“Misrepresentation is integral to crimes of violence.”
— Nick Todd et al
Because we are sinners, we tend to be violent—violating others in many degrees. But there is a particularly harmful violence—which we have many names for—and it occurs in the secret places: in the supposed safety and security of home. Because this violence tends to be so intrinsically shaming, it goes under the radar. For many reasons both perpetrators and victims alike can be quick to dismiss and undermine what is actually happening.
Particularly with violence in the home, there is a sinister misrepresentative language at play that works in favour of the perpetrator.
The Language Which Is Problematic
There are four operations of language that undermine and subvert violence in the home. There is the concealing of the acts of violence, the reducing of the perpetrator’s responsibility, the covering up of the victim’s resistance, and finally the blaming of victims.
The abuse is justified by the perpetrator in these ways, and therefore the cycle of violence continues. The perpetrator is made to look better than they are, whilst the victim is made out as part of the problem. Let’s get one thing straight, the victim is never a contributing part of the problem.

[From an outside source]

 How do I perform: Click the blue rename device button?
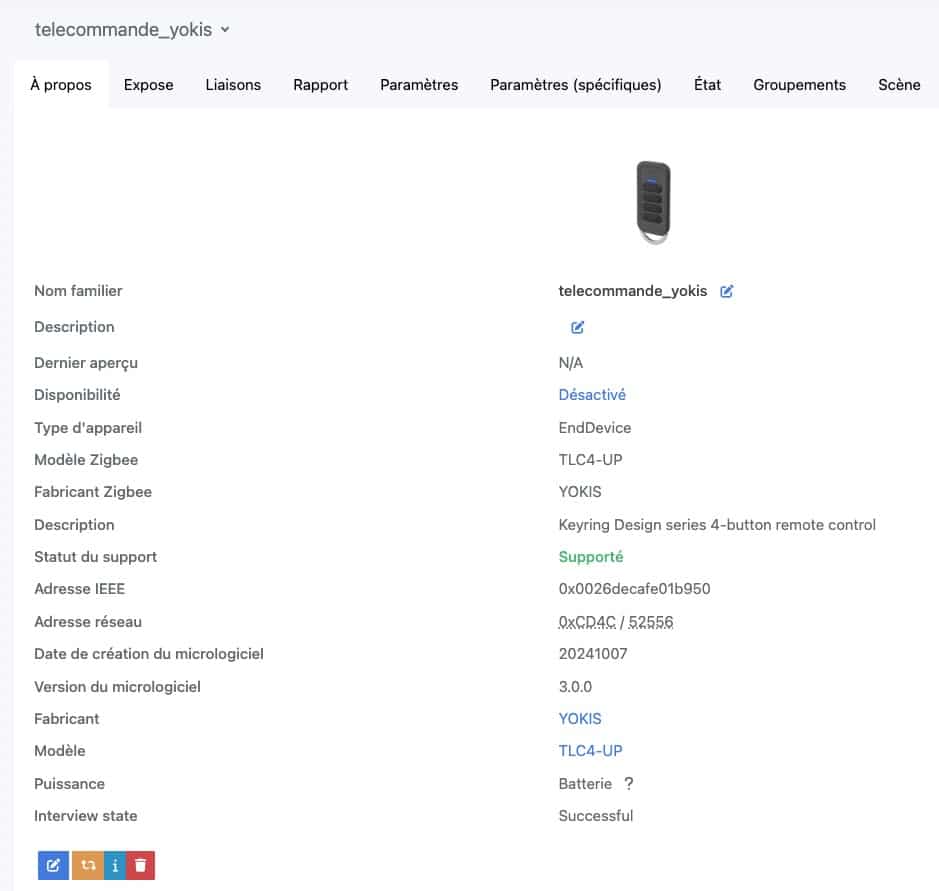[53, 865]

It is clear in terms of violence within the home that it should be called for what it is.
Language Which Is Response-Focused
An approach to family violence which meets the problem head-on counters the language above in four ways:
1. The violence is exposed for what it is; it is not concealed.
2. The perpetrator’s responsibility is clarified; the perpetrator’s behaviour is not normalised, justified, or made “okay.”
3. The victim’s story is explored and their responses are honoured; their story is not undermined.
4. And any blaming of the victim is hotly contested; there is nothing wrong in the victim’s behaviour.
In each of these four areas there has been a transition from the focus on treating the effects of the violence to honouring the responses of victims.
Survivors of family violence ought to be honoured for their responses out of the hellish situations they have dealt with. Family violence should be exposed and called for what it is.
© 2012 S. J. Wickham.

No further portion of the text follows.